A sad piece, this one by the American poet Robert Hayden (1913-1980), and one that speaks to me powerfully of that dislocation between the generations that perhaps always exists, but was particularly acute for those of us who came to adolescence during the nineteen-sixties, when we rejected so much that seemed to us foolish or wrong-headed about our parents’ world – its deference, its intolerance, its unquestioning acceptance of class and racial divisions, its lip-service to a religion whose more demanding precepts it cheerfully ignored, its militaristic preoccupation with shiny black shoes and short haircuts – and then were faced with the problem, as all generations must be, of preserving what had been good about that world and of recognising that for all our differences we had been loved, and that parental love carries responsibilities, which we in our turn must now take on.
Those Winter Sundays
Sundays too my father got up early
and put his clothes on in the blueblack cold,
then with cracked hands that ached
from labor in the weekday weather made
banked fires blaze. No one ever thanked him.

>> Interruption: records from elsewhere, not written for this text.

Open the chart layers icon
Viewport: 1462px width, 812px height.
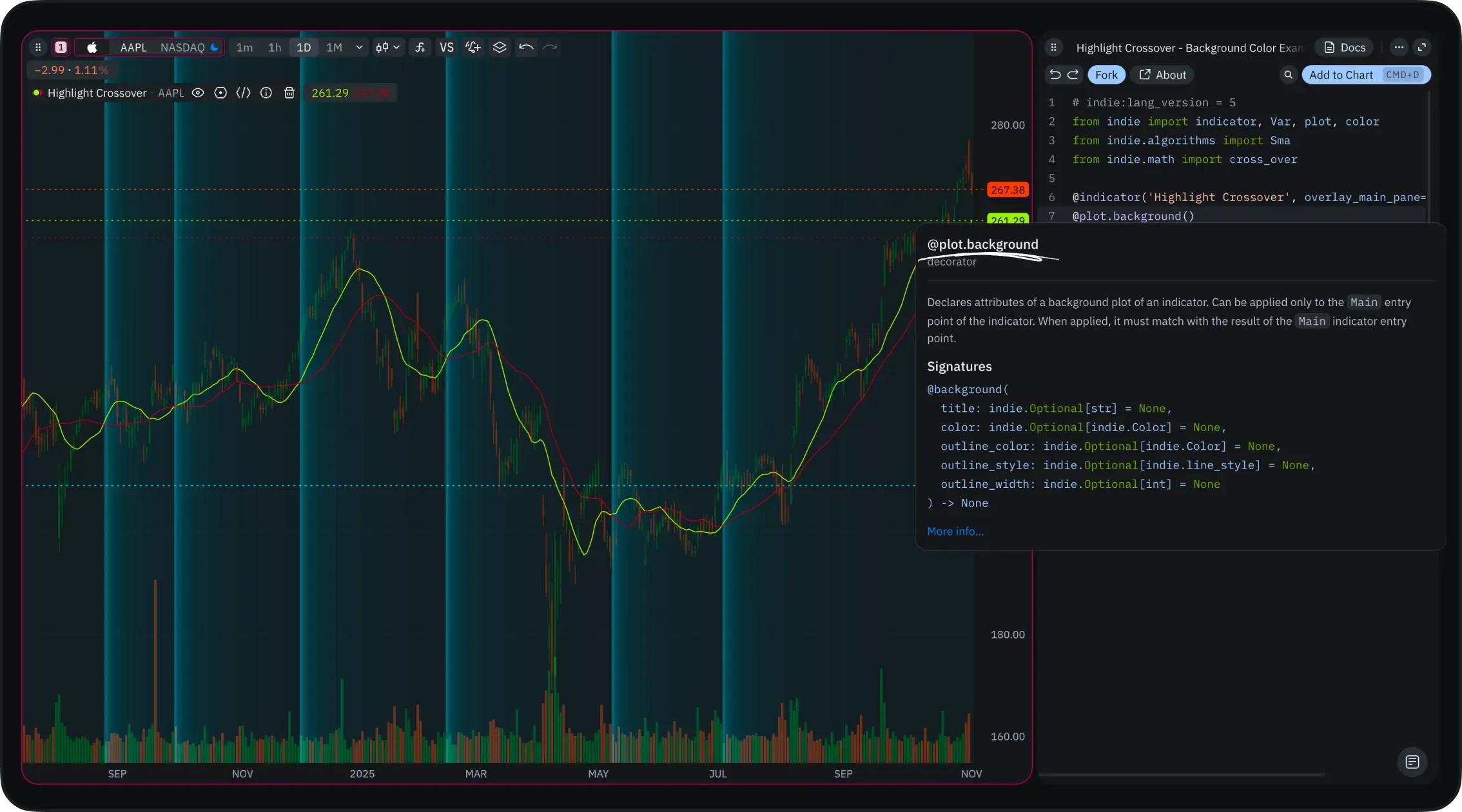click(500, 48)
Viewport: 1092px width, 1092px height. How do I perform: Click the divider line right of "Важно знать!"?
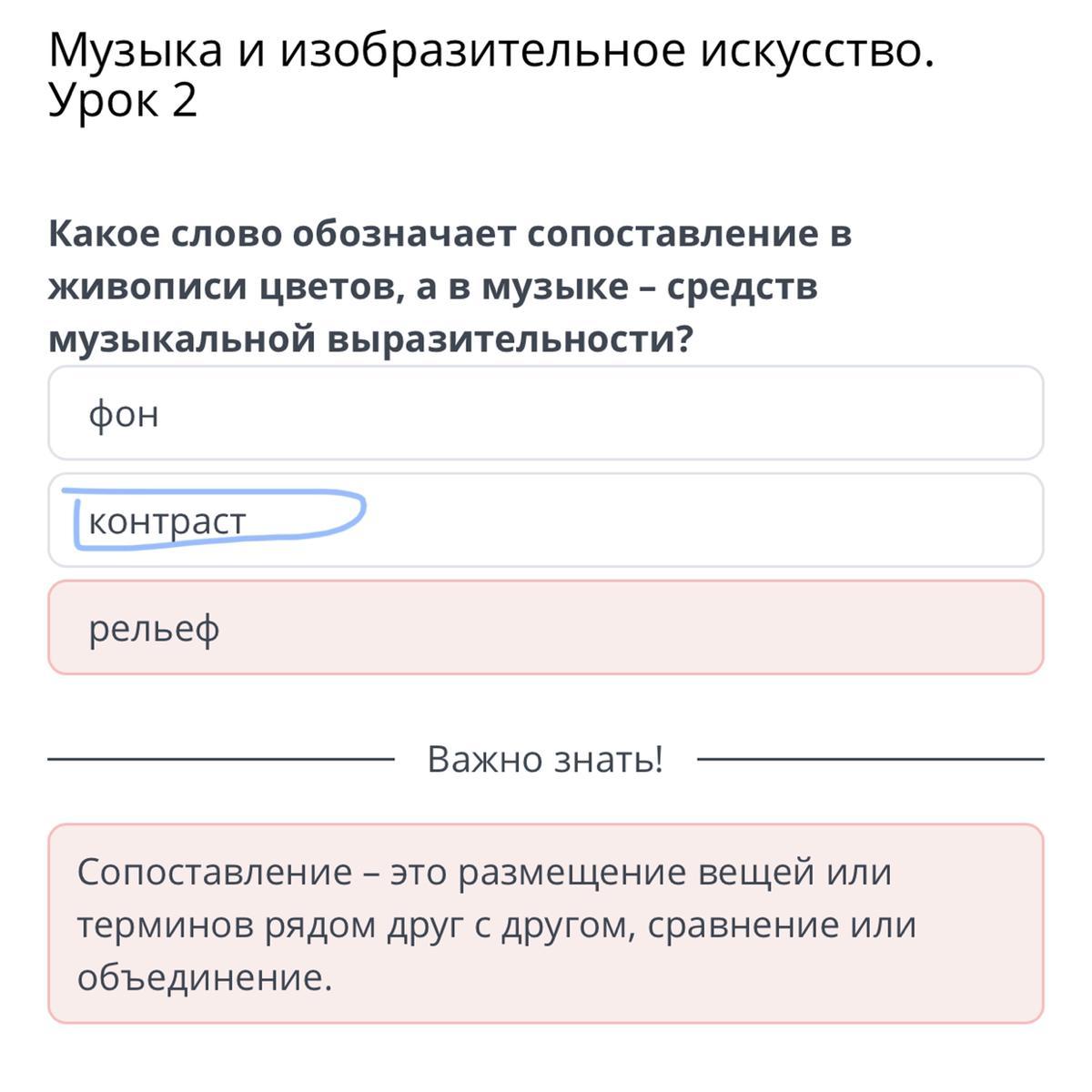coord(871,758)
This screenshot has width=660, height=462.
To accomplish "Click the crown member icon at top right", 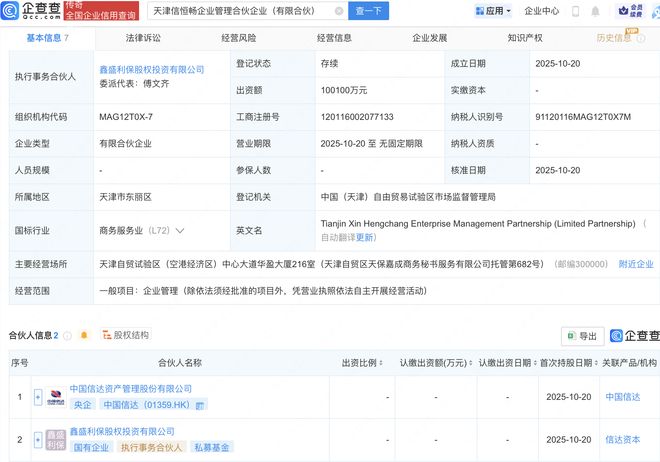I will click(630, 11).
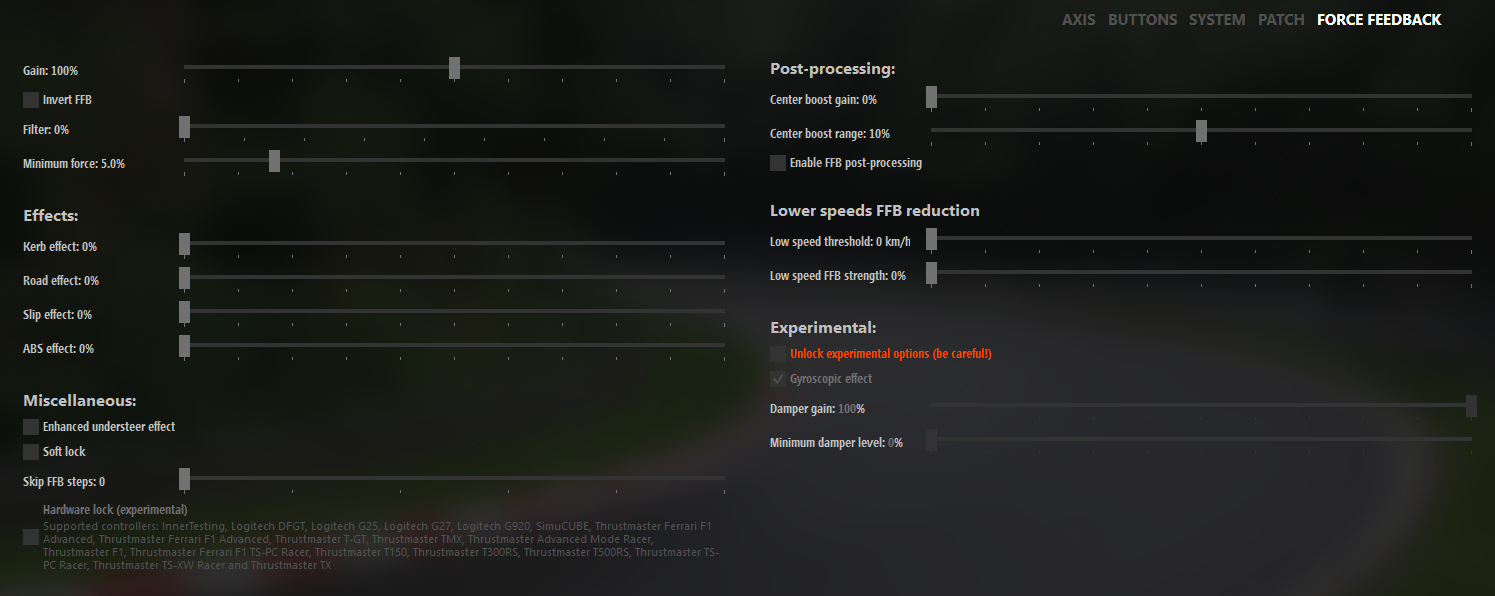Open the BUTTONS tab
This screenshot has height=596, width=1495.
click(x=1142, y=19)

I’d wake and hear the cold splintering, breaking.
When the rooms were warm he’d call,
And slowly I would rise and dress,
fearing the chronic angers of that house.
Speaking indifferently to him,
who had driven out the cold
and polished my good shoes as well.
What did I know, what did I know
of love’s austere and lonely offices?
Robert Hayden
Our parents never said they loved us. I learned this poem by heart about eight years ago because it reminded me so much of my own father.